Er bestaan zowel dubbele ('') als enkele (') aanhalingstekens. Ze mogen allebei gebruikt worden; er is geen goed of fout. Gebruik liefst dubbele aanhalingstekens bij citaten, en enkele aanhalingstekens bij losse woorden die om wat voor reden dan ook een bepaalde nadruk krijgen, bijvoorbeeld omdat het om zelfbedachte woorden gaat.


Voorbeeld van aanhalingstekens bij een citaat (iets wat iemand letterlijk zegt):

  • De docent zei: “Je bent geslaagd voor je examen!”

Voorbeeld van aanhalingstekens bij extra nadruk op een los woord:

  • We noemen dit 'fantasiewoorden'.

Voorbeeld van aanhalingstekens als je iets juist tegenovergesteld bedoeld.

  • We aten hamburgers, pizza en nog meer ‘gezond’ eten tijdens de schoolreis.
  • Het haakje (()) gebruik je: als je extra informatie wil geven in een tekst, maar je dit ook zou kunnen weglaten. Je zou dit ook met komma's kunnen doen. Bijvoorbeeld:
  • Mijn hond (die elke dag ruzie maakt met de kat) heet Boris.
  • Mijn hond, die elke dag ruzie maakt met de kat, heet Boris.



Hoofdletters

Hoofdletters gebruik je alleen voor namen van personen, bedrijven, instellingen, merken, wetten, boeken, aardrijkskundige plaatsen, talen, dialecten, volkeren, feestdagen en historische gebeurtenissen. Ook afleidingen van namen en namen in samenstellingen schrijf je met een hoofdletter. (bijvoorbeeld: Jet woont in Nederland en ze eet Nederlandse kaas op haar brood)



Spelling controleren

Als je zelf een tekst schrijft, maak je je eerst niet druk om de spelling. Dat is logisch: je wilt je aandacht bij het verhaal houden.
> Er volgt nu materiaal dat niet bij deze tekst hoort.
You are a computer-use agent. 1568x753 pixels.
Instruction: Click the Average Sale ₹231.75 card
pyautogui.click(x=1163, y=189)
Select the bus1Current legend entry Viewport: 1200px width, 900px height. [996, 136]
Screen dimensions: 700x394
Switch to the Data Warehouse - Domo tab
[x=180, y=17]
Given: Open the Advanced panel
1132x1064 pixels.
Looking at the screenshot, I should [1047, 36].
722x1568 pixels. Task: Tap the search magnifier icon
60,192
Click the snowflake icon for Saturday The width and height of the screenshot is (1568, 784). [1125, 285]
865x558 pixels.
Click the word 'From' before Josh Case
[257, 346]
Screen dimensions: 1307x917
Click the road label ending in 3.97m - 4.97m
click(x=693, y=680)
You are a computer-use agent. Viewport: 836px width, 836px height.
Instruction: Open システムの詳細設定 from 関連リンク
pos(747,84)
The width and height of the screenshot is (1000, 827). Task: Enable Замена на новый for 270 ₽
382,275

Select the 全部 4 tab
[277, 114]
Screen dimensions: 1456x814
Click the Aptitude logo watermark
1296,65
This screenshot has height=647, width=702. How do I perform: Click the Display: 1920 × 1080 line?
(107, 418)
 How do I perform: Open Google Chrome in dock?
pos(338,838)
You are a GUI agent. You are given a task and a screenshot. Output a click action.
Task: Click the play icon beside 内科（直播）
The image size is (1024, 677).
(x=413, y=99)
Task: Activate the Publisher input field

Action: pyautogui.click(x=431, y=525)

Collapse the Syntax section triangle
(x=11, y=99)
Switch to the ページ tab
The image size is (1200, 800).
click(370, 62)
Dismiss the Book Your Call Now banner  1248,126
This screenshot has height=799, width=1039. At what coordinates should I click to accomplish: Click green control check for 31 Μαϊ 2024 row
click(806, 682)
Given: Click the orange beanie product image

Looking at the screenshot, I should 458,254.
De spelling controleer je daarom achteraf, als je tekst af is. Zo controleer je een tekst van jezelf:

Ga alle werkwoorden één voor één bij langs en controleer: 

* Of de persoonsvormen volgens de regels gespeld zijn;

* Of de andere werkwoordsvormen juist zijn geschreven. 

* Zet waar nodig hoofdletters, punten, komma’s en andere leestekens. 

* Gebruik voor moeilijke woorden het woordenboek.



Spelling in het woordenboek

Tijdens het examen mag je een woordenboek gebruiken. In het woordenboek vind je de betekenis van moeilijke woorden, spreekwoorden en uitdrukkingen. Ook kun je erin opzoeken hoe je woorden schrijft. Je moet dan wel bij het juiste trefwoord kijken. Zo kijk je bij het juiste trefwoord:

- Zelfstandige naamwoorden is het enkelvoud: ramen vind je dus bij raam

- Bijvoeglijke naamwoorden is de vorm zonder -e: gele vind je bij geel

- Werkwoorden is het hele werkwoord: gefabriceerd vind je bij fabriceren.



Zo kun je spelfouten en fouten in de leestekens voorkomen

- Maak je zinnen niet te lang en wees zuinig met moeilijke woorden. 

- Controleer de spelling en de leestekens stap-voor-stap, zoals je dat geleerd hebt. 

- Blijf je twijfelen over een woord, vervang het dan door een ander.